55The third matter identified by the federal magistrate – the Minister’s satisfaction – involves an examination of what I think is the central issue on the appeal. Are the words in subcl (3)(a) the Minister is satisfied mere surplusage or, if they have work to do, do they do no more than identify the person who is to consider the relevant requirement and are used by way of contrast with subcl (3)(b), which refers to a certification by the education provider? On either view, the visa holder fails to meet the requirements of subcl (3)(a) at the point at which it is no longer possible for the visa holder to attend for at least 80 per cent of the contact hours scheduled.
56The alternative construction of the words in their context is that reached by the federal magistrate and advanced by the respondent on the appeal, namely, that the Minister’s satisfaction is one of the elements or things upon which compliance with subcl 3(a) is dependent. On this view, compliance depends on the Minister considering the matter and deciding whether he or she is satisfied that there has been the required attendance. On this interpretation, and because subcl (3)(b) is expressed in terms of the Minister being satisfied of the required attendance, there is either non-compliance with the condition until the Minister decides otherwise, or a visa holder is taken to comply with the condition unless and until the Minister considers the matter and fails to be satisfied of the required attendance or is satisfied that there has not been the required attendance. The respondent submitted that those were two alternatives. He submitted that if the first interpretation was the correct one, then subcl (3)(a) was clearly invalid for reasons similar to those which led a majority in Dai to conclude that subcl (3)(b) was invalid or inoperative. If the second interpretation was the correct one, then clearly (submitted the respondent) the non-compliance or breach occurred after 1 July 2007 and the Tribunal had erred in applying condition 8202 in the form in which it was prior to 1 July 2007.

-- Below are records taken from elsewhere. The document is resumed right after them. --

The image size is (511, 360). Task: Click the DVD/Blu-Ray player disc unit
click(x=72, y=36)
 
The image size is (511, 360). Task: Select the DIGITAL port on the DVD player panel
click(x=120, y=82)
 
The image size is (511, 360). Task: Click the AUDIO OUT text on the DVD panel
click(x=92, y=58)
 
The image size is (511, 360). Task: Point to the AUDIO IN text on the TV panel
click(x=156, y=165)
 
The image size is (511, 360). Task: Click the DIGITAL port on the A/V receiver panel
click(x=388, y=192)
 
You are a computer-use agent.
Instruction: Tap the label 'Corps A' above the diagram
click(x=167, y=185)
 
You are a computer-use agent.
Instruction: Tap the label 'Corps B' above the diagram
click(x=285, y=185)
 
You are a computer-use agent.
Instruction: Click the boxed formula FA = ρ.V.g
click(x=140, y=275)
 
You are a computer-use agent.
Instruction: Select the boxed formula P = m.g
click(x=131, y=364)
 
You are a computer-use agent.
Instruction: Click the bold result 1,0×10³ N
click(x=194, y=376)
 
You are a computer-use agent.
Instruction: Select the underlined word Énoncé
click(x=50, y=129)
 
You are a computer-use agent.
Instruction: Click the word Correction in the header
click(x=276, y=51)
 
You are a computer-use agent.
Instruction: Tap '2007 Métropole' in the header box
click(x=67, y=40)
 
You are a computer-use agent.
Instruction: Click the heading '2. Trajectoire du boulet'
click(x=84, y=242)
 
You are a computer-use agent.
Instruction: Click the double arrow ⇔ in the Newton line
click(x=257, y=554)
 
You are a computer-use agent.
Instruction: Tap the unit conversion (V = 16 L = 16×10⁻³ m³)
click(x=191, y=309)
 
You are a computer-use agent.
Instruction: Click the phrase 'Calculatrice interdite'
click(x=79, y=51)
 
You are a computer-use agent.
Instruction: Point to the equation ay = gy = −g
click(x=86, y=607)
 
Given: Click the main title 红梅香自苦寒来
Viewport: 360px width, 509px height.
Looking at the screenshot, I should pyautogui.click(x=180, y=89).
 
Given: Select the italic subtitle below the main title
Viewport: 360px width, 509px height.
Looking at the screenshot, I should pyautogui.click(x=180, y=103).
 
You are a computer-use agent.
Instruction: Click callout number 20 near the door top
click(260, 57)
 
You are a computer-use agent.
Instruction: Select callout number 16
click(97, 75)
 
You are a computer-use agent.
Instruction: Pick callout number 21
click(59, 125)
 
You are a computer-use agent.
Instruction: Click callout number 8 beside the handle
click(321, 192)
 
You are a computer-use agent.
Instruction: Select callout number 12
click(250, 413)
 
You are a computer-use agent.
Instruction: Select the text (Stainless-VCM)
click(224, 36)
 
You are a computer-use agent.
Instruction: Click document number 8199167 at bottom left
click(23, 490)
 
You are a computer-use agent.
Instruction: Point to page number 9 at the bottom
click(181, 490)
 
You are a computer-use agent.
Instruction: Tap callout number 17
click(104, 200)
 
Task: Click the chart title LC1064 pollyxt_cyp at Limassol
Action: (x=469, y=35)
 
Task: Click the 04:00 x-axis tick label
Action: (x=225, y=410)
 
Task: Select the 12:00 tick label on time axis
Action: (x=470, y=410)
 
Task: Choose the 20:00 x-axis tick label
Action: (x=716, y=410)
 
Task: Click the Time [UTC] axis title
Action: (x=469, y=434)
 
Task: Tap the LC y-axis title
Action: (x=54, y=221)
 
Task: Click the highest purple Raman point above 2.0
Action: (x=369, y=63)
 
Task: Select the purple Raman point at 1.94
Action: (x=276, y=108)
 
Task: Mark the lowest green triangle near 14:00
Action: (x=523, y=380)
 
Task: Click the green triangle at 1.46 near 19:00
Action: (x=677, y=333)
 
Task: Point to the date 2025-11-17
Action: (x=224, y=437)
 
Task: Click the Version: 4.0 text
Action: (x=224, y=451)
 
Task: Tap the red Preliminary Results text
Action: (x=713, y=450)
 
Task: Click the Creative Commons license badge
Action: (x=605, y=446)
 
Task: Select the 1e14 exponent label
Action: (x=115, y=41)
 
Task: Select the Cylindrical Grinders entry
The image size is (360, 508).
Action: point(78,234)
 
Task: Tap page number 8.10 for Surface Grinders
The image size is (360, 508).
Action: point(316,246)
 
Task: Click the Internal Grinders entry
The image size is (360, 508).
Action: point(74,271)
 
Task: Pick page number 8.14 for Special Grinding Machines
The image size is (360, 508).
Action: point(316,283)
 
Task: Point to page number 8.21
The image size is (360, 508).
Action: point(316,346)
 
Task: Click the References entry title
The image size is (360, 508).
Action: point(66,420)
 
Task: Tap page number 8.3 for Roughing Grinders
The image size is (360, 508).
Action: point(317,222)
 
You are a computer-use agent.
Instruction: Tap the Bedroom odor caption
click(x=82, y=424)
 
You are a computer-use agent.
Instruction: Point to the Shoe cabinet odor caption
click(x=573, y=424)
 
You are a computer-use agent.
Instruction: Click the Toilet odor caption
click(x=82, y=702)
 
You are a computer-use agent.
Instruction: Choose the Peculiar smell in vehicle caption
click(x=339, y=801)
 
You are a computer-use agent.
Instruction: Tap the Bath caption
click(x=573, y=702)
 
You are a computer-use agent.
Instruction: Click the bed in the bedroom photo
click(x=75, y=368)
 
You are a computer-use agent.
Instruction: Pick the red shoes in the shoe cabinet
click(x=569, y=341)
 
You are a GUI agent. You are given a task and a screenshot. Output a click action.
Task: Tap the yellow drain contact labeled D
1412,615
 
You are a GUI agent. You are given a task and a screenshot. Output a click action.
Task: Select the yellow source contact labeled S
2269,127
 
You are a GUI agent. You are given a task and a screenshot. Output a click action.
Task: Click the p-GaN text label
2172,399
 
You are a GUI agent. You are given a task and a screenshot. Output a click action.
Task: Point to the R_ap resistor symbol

57The point is not free from difficulty because one would assume that the words have some work to do. I have reached the conclusion that the construction advanced by the appellant is the correct one and that non-compliance occurs upon it becoming impossible for the visa holder to achieve the required attendance. I have reached that conclusion for two reasons. First, such an interpretation of subcl (3)(a) avoids the conclusion that the Minister is to be satisfied of his or her own satisfaction (see s 116(1)(b) of the Migration Act 1958 (Cth) ("the Act") and reg 2.43(2) of the Regulations; Minister for Immigration and Multicultural Affairs v Zhang [1999] FCA 84; (1999) 84 FCR 258 at 270 [54] per French and North JJ, at 271 [66] per Merkel J). Secondly, as the reasons of Stone J illustrate (at [24]-[27]), such an interpretation means that condition 8202 conforms with the statutory scheme established by the Act, the Regulations and the Education Services for Overseas Students Act 2000 (Cth).
58I agree with the orders proposed by Stone J.

I certify that the preceding ten (10) numbered paragraphs are a true copy of the Reasons for Judgment herein of the Honourable Justice Besanko.